*PROBLEM DETAILS:* Give the listing from the line with "This screenshot has" through the line with "(557, 371)." as a two-column CSV with one row per entry. Put the entry's text under a "prompt" column and its answer under a "result" column, each in a single quoted field with line breaks turned into spaces, and leave the pictures out.

:: MATERIAL SHOWN ::

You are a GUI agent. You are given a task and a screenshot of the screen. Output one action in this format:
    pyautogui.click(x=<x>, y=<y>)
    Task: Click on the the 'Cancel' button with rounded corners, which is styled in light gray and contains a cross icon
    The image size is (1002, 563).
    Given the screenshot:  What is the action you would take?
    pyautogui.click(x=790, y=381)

:::
:: MATERIAL SHOWN ::

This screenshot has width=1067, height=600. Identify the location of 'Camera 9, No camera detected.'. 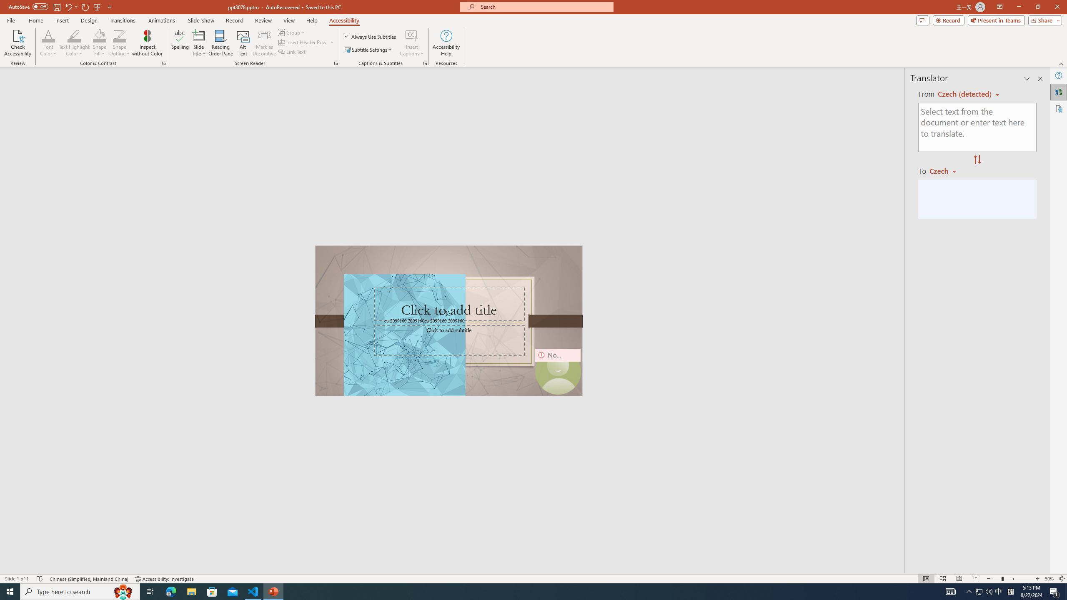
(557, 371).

:::

*EXERCISE OUTPUT:*
prompt,result
"This screenshot has width=1067, height=600. Identify the location of 'Camera 9, No camera detected.'.","(557, 371)."